Dopo alcune disavventure professionali risoltesi con un colpo di fortuna - e comunque non senza la determinazione che in questo ambito mai gli veniva meno – Ivan si ritrova a Pietroburgo con un ottimo posto nel suo vecchio ministero di grazie e giustizia e uno stipendio addirittura superiore alle sue aspettative: più di cinquemila rubli al mese. Compra allora un enorme appartamento, che arreda personalmente: "C'era tutto quello che escogitano le persone di un certo ceto per assomigliare a tutte le persone di quello stesso ceto. Da questo punto di vista la casa di Ivan Il'ič era assolutamente esemplare, indistinguibile; ma a lui tutto sembrava molto originale".
La legge del contrappasso è però dietro l'angolo. Un banale incidente casalingo scatena una malattia che diventa un cavallo di Troia nella mente di Ivan.
Egli viene risucchiato lentamente ma inesorabilmente in quelle sabbie mobili in cui da solo s'è andato a impantanare: sia con la famiglia che con i conoscenti - senza parlare di amici, ché non ne ha degni di questo nome – con tutti aveva sempre accuratamente eluso questioni così intime, e ora era come se quelli non accettassero che proprio lui, Ivan l’uomo dabbene, potesse avere dei problemi. Seri per di più. Il loro comportamento è in parte giustificato dal fatto che lo stesso Ivan inizialmente non riesce a concepirsi in quello stato, è un cattivo paziente, ha paura, smania, ma non segue fino in fondo le cure prescrittegli dai vari medici che lo visitano; seguita in generale ad agire come se non si appartenesse. Certo è che non può dividere la psiche dal corpo così come aveva fatto con l'ambito pubblico e quello privato. In questo senso l'infermità svolge per lui, paradossalmente, un'azione bifasica: degenerativa per il corpo, terapeutica per lo spirito. Una terapia sicuramente d'urto, che inchioda i suoi trascorsi nella posizione più scomoda: sotto un'impietosa lente d'ingrandimento. La sua.
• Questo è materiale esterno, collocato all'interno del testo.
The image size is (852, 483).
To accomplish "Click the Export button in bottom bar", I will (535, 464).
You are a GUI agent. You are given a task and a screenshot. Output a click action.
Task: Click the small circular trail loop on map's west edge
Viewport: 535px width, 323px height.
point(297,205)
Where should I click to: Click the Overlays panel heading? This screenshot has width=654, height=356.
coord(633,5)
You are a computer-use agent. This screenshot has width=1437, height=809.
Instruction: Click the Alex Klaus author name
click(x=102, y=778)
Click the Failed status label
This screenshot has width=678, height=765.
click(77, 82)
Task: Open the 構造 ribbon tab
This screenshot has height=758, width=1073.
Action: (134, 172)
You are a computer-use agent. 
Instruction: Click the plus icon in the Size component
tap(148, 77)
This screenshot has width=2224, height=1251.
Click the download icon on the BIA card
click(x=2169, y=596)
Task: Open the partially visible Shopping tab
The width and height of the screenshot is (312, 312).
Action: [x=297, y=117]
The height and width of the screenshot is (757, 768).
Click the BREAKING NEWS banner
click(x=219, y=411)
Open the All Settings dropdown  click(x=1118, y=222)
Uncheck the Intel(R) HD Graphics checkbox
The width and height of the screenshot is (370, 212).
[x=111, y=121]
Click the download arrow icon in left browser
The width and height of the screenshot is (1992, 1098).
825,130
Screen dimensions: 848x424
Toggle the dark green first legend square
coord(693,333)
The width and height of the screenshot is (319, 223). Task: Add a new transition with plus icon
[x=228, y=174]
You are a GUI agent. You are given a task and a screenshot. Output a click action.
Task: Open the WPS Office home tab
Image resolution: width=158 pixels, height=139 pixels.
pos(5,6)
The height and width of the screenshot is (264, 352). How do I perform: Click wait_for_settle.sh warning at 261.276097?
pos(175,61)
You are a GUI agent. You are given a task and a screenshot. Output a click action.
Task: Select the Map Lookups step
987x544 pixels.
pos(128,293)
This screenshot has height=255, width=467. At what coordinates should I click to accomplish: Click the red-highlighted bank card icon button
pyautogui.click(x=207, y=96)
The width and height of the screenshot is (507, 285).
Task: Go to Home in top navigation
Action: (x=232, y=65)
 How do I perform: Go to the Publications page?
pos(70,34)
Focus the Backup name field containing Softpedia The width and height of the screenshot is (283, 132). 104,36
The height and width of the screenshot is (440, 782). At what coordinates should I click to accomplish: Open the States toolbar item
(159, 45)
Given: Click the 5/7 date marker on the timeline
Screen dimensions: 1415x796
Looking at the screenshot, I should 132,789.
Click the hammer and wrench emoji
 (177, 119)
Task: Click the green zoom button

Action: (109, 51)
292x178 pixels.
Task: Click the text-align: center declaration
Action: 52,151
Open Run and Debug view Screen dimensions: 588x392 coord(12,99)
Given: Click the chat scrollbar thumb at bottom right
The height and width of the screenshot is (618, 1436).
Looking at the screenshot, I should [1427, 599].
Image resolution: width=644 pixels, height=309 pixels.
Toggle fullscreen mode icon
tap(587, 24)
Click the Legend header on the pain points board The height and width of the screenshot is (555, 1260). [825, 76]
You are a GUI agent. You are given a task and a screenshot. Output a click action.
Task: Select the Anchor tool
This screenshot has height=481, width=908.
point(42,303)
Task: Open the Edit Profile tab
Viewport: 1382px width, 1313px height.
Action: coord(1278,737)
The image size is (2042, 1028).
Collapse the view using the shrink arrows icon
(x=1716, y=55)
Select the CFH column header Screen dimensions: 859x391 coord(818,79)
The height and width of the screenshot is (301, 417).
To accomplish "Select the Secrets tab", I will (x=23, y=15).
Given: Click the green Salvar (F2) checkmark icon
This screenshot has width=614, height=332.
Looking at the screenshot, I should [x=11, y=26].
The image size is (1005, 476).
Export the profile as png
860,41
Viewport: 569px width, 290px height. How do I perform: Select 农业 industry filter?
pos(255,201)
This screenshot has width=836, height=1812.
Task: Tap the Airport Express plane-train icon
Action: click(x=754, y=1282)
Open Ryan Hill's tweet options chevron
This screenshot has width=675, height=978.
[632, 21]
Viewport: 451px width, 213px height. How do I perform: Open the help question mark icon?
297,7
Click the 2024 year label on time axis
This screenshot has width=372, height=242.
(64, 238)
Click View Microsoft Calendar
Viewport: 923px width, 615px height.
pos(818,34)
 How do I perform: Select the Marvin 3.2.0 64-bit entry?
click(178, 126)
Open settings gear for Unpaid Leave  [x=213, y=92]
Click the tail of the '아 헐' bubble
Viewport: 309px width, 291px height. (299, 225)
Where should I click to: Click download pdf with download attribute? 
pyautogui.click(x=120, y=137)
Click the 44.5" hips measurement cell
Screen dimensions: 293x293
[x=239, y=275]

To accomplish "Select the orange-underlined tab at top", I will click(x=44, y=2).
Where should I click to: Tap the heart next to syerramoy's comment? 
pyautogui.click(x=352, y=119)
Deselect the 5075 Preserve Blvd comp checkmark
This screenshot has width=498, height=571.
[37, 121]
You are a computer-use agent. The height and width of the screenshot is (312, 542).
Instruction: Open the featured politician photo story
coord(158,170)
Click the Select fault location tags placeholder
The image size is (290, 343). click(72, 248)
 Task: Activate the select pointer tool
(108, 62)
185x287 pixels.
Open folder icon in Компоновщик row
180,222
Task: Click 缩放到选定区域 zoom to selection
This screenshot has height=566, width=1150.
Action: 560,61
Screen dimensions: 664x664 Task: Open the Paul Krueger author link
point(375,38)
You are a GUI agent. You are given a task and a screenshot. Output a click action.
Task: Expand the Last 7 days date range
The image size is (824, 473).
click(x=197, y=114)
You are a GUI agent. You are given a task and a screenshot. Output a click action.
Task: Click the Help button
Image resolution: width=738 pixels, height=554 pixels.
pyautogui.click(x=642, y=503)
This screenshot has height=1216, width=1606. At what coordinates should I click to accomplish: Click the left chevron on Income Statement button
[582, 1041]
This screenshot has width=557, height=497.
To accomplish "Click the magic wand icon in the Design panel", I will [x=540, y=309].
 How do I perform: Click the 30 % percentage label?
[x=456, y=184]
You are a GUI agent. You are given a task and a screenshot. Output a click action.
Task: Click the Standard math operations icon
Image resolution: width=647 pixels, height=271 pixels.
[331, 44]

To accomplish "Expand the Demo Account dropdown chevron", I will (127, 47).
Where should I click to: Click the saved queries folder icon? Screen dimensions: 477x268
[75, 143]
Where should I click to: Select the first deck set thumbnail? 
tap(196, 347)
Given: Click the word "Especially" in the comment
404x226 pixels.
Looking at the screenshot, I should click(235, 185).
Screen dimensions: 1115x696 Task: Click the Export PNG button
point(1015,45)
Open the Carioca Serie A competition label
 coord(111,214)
Così, quell'uomo per cui il massimo divertimento era giocare a carte necessariamente per vincere e dare cene e ricevimenti dal pedissequo gusto formale; che scacciava dal suo destino il sillogismo di Kizevetter studiato sul manuale Caio è un uomo, gli uomini sono mortali, Caio è mortale; che aveva la boria di leggere la vita nel significato di tre semplici aggettivi: leggera, piacevole, decorosa. Quell'uomo, volge ora indietro lo sguardo, meravigliandosi di dover risalire fino alla sua infanzia per trovare momenti autenticamente piacevoli. Pensa alla moglie e alle implicazioni che aveva avuto quel muro che lui, per primo, aveva troppo frettolosamente eretto tra loro, e che era andato sempre più innalzando, fino a renderlo invalicabile.
Il racconto si apre col cinismo dei colleghi - e della moglie - nella sua camera ardente e si chiude con l'altruismo e la bontà di Gerasim, il giovane mužìk addetto alle cucine, colui che disinteressatamente gli regalerà gli ultimi momenti di sollievo. È vicino a Gerasim che Ivan non sente più il bisogno - forzato in questo dalla malattia - di comportarsi come tutta una vita ripeteva che ci dovesse comportare: comme il faut. Ammodo.